## Start TEXT BLOCK

# Loch Lomond site listing overnight not permitted



## gabby82 (Jun 30, 2022)

For information. Stopped at the pier car park Balloch, Loch Lomond, G83 3QX last Saturday about 7pm which you have listed as a wild site. Viewed the "oldest" paddle steamer undergoing restoration but was met on return by site officials who refused to accept it was a wild location and insisted that we should move. The site closes at 8pm. One of the staff was a motor homer & living in it but had to stay off site herself.  She guided us to another location about 1 mile away.  The officials are contacting Wild Camping to take down this site from their listing!!!


----------



## campervanannie (Jun 30, 2022)

A lot of the locations listed are not official in any way they are just parking spot that others have stopped at and got away with it some for years where locals and officials turn a blind eye unless it’s got a charge and it specifically says you can stay overnight then they are unofficial stopovers so arguing the toss with an official is futile and using unofficial stopovers are your risk to take but I am sure the admin team will remove it from the app.


----------



## GeoffL (Jun 30, 2022)

FWIW, we visited Lomondside a couple of weeks ago and saw lots of notices posted by the Loch Lomond and Trossachs authority advising we were in their "camping control" area. We were staying on the CCC Milarrochy Bay campsite, so it didn't affect us. However, I suspect that many of the POIs are no longer available for overnighting because of this change.

## End TEXT BLOCK

Answer these from the Loch Lomond thread:
(a) At what time does the Balloch pier car park close?
(b) How far away was the other location the staff member guided them to?
(c) Which campsite was GeoffL staying on?
The data after this point has no connection to the Loch Lomond thread above.

## Start INFORMATION PROVIDED

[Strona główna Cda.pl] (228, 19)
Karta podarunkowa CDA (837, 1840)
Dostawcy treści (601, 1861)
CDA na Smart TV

## End INFORMATION PROVIDED

■ TASK OUTPUT:
(a) 8pm
(b) About 1 mile away
(c) The CCC Milarrochy Bay campsite